Yes, from what you’ve described, pos_weight
does seem suitable for your scenario. Below I’ll illustrate that it does indeed assign more weight to the positive class, inside the loss calculation.
Before I do that, I just want to mention that you can also achieve a similar effect by using a the vanilla loss function (without pos_weight
) but just sampling more frequently from your desired label by using a WeightedRandomSampler.
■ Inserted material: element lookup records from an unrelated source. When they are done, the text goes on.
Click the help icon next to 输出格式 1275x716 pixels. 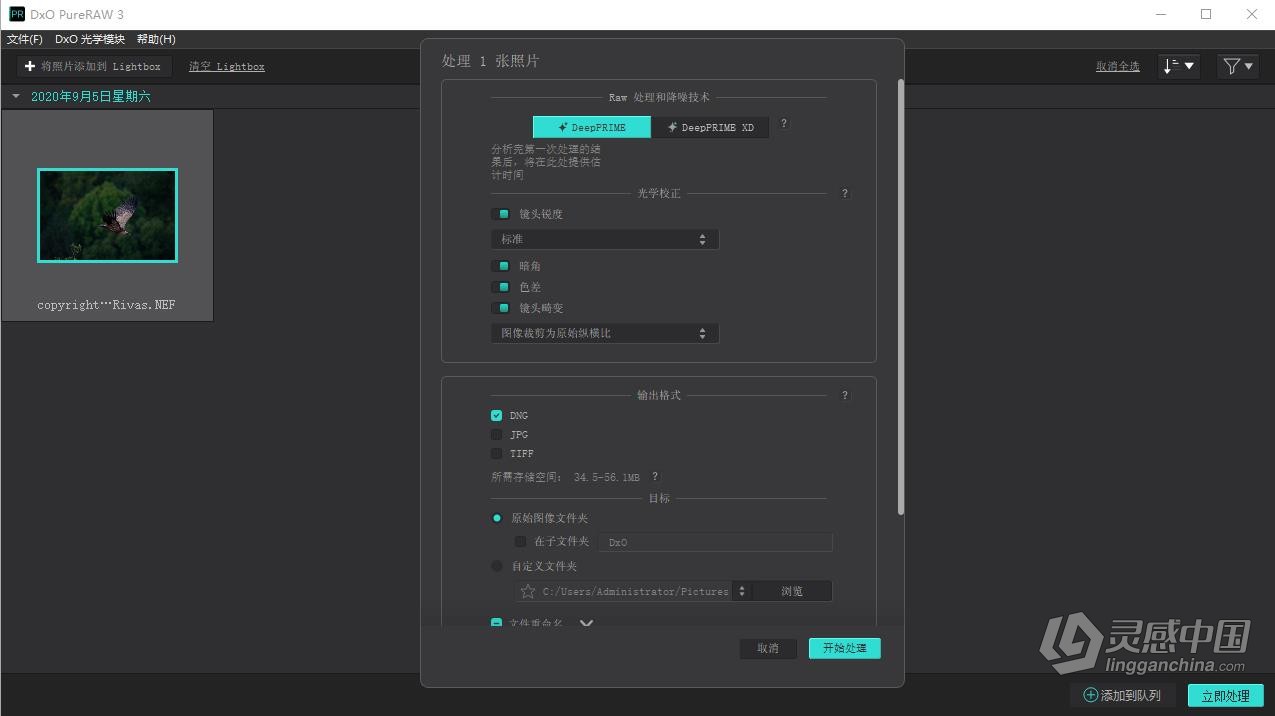(845, 395)
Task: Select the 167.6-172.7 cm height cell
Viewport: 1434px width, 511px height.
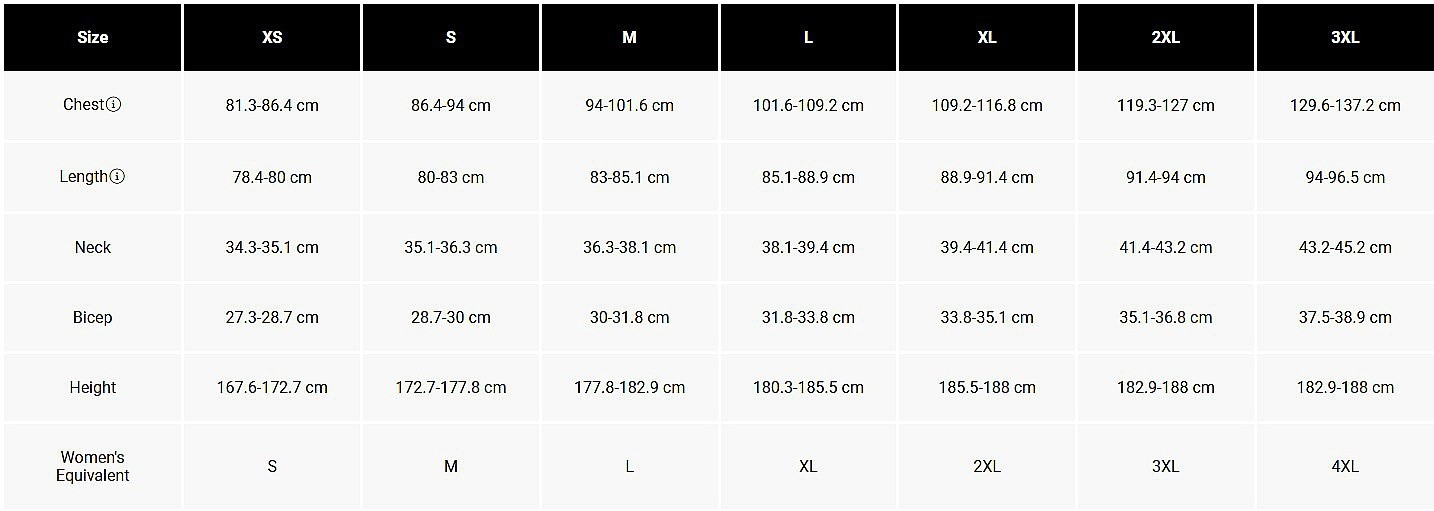Action: [x=272, y=387]
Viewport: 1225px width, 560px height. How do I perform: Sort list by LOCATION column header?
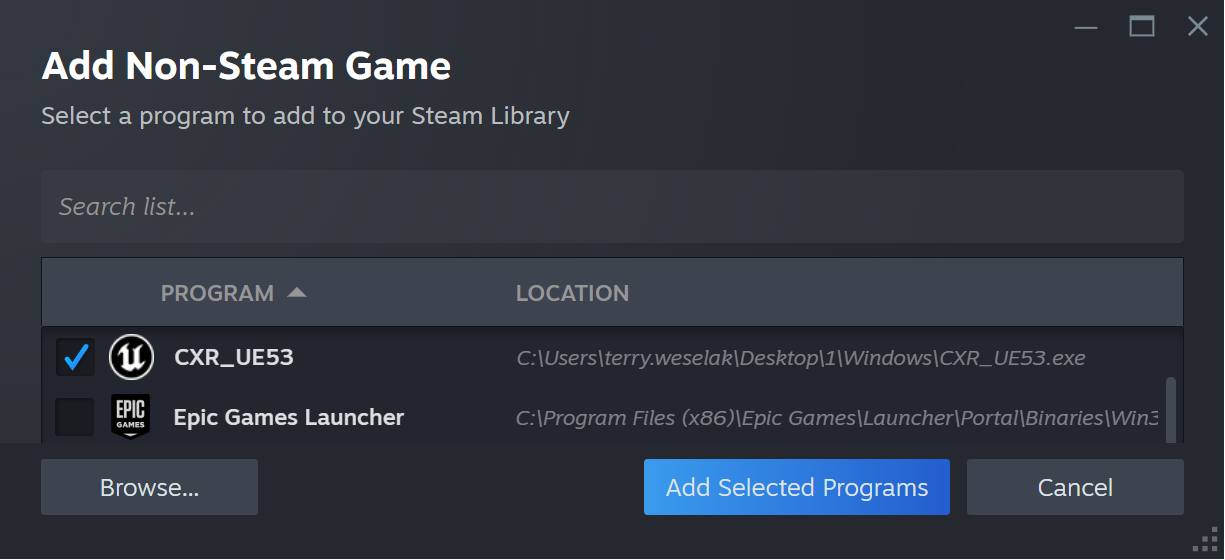coord(572,293)
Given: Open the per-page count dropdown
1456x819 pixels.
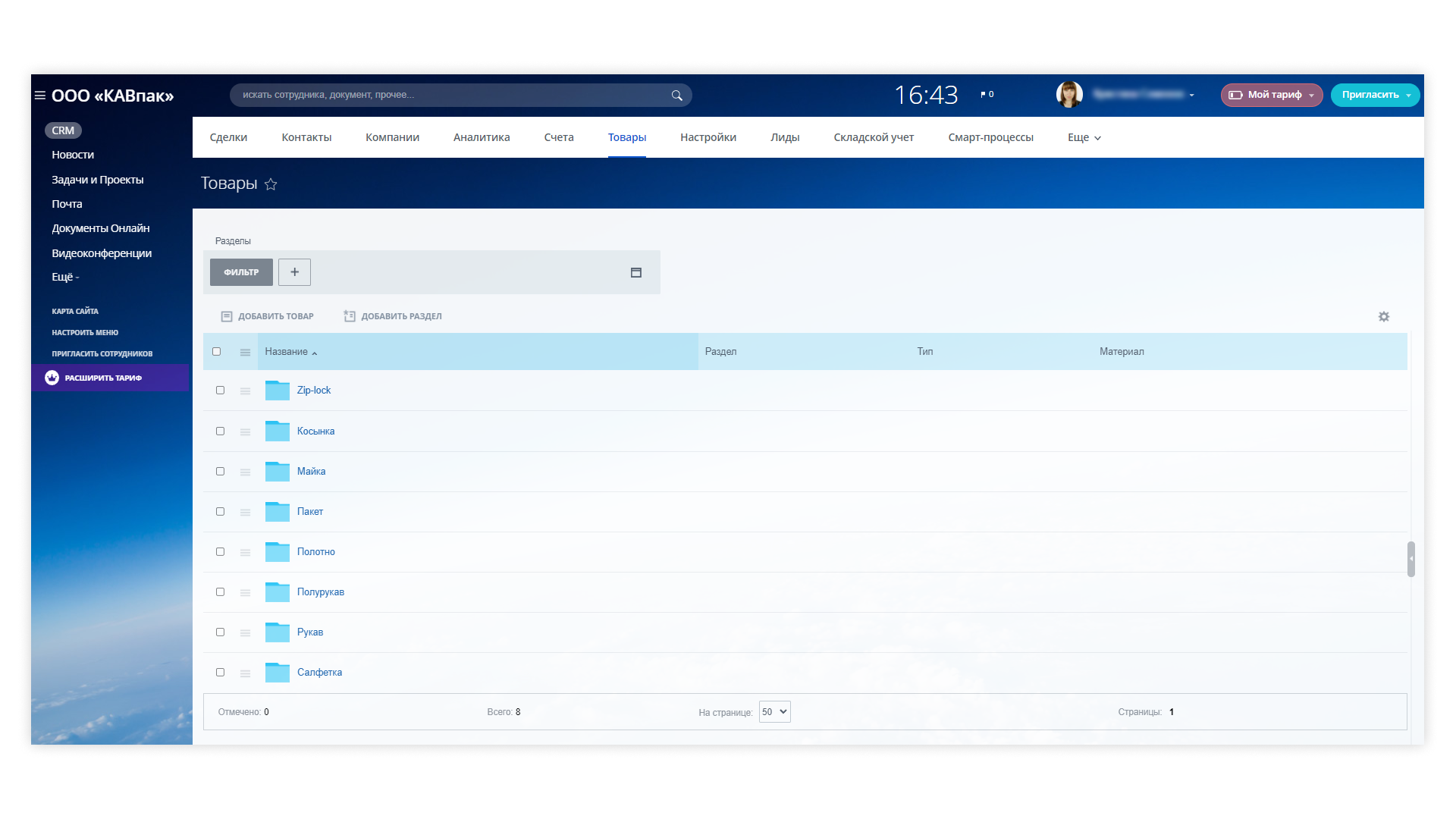Looking at the screenshot, I should click(x=774, y=712).
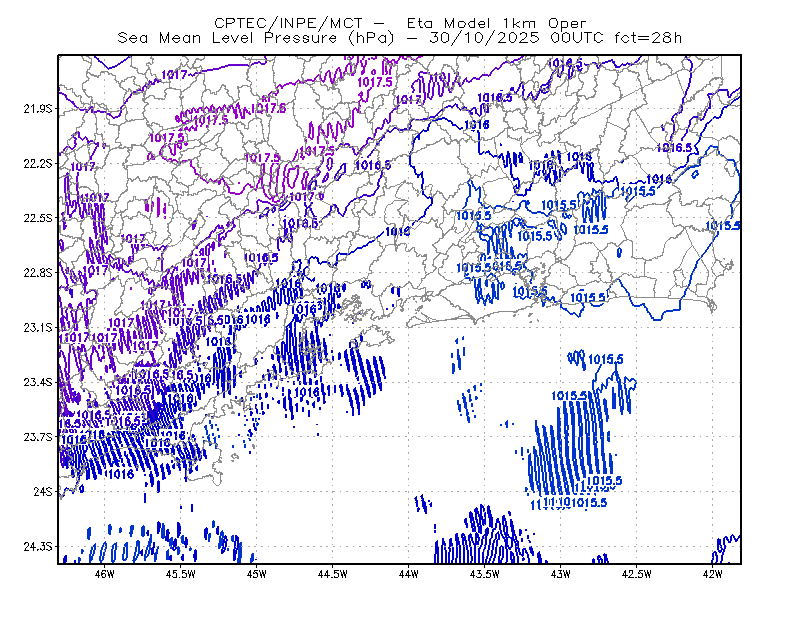Click the 42.5W longitude axis label
The image size is (800, 618).
click(636, 574)
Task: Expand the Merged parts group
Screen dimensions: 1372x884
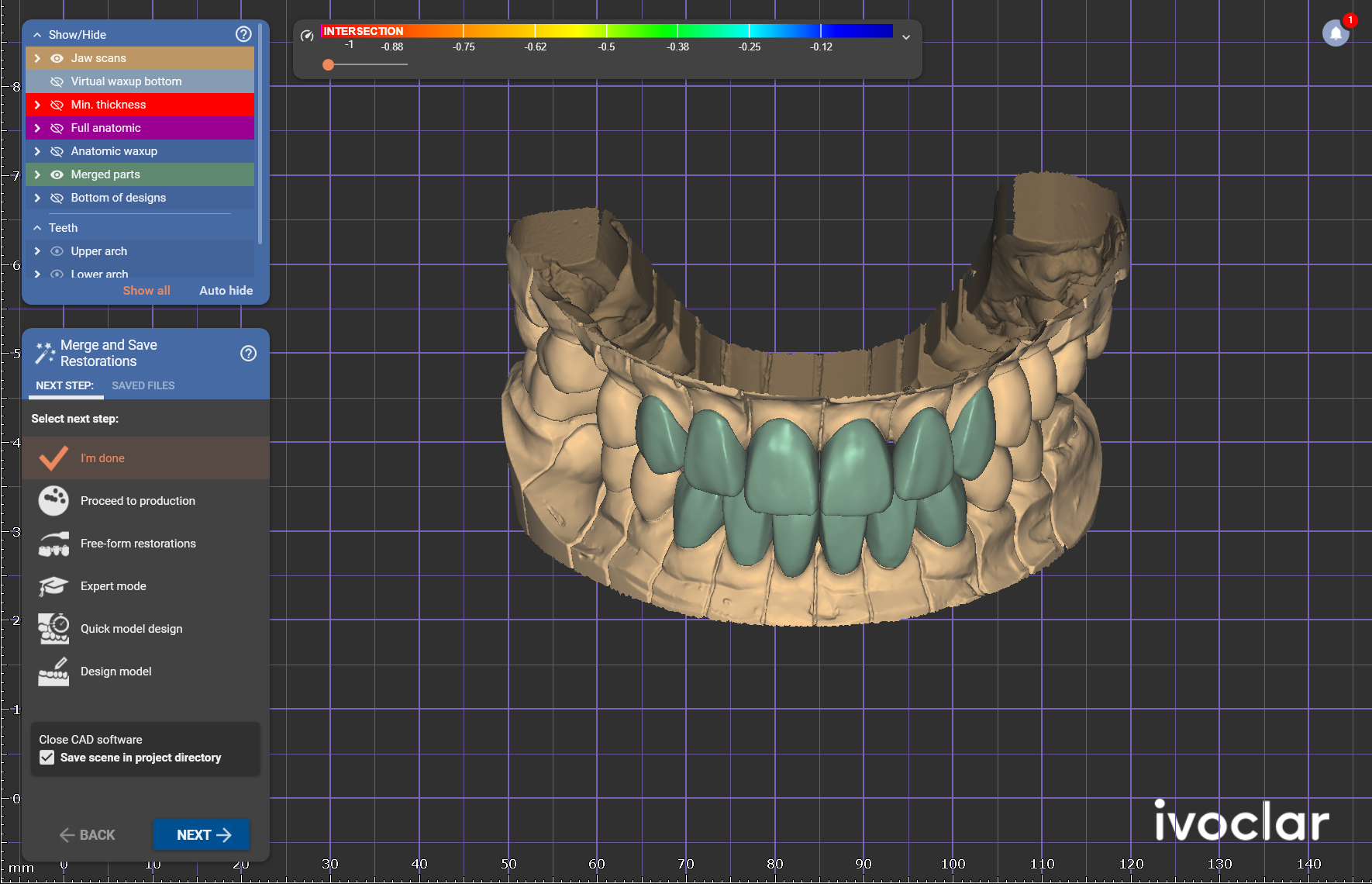Action: click(37, 174)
Personally I prefer this approach, if your objective here is simply to deal with a label imbalance within the class (and you could also use it to deal with class imbalance, though in your case that’s not required since you have a single class). I think the two approaches might be equivalent under some particular parameters and assumptions (someone can correct me if that’s wrong) but intuitively if your positives are very much in the minority, and you try to address that via pos_weight
, I feel like your training will be very jumpy. Your training batches either won’t have any positive labels, but when they do you’ll make a very large step in that direction. This feels less robust to me (and a bit less intuitive to think about) than just balancing out your sampling, by sampling from the positives more frequently.
Having said that, here’s an illustration that pos_weight
does indeed represent a weight multiplier on the positive label.
label = torch.Tensor([ 0., +1., 0., +1.])
prediction = torch.Tensor([-10., -10., +10., +10.])
# the labels are [ neg, pos, neg, pos]
# model's predictions are [correct, wrong, wrong, correct]
crit_basic = torch.nn.BCEWithLogitsLoss(reduction='none')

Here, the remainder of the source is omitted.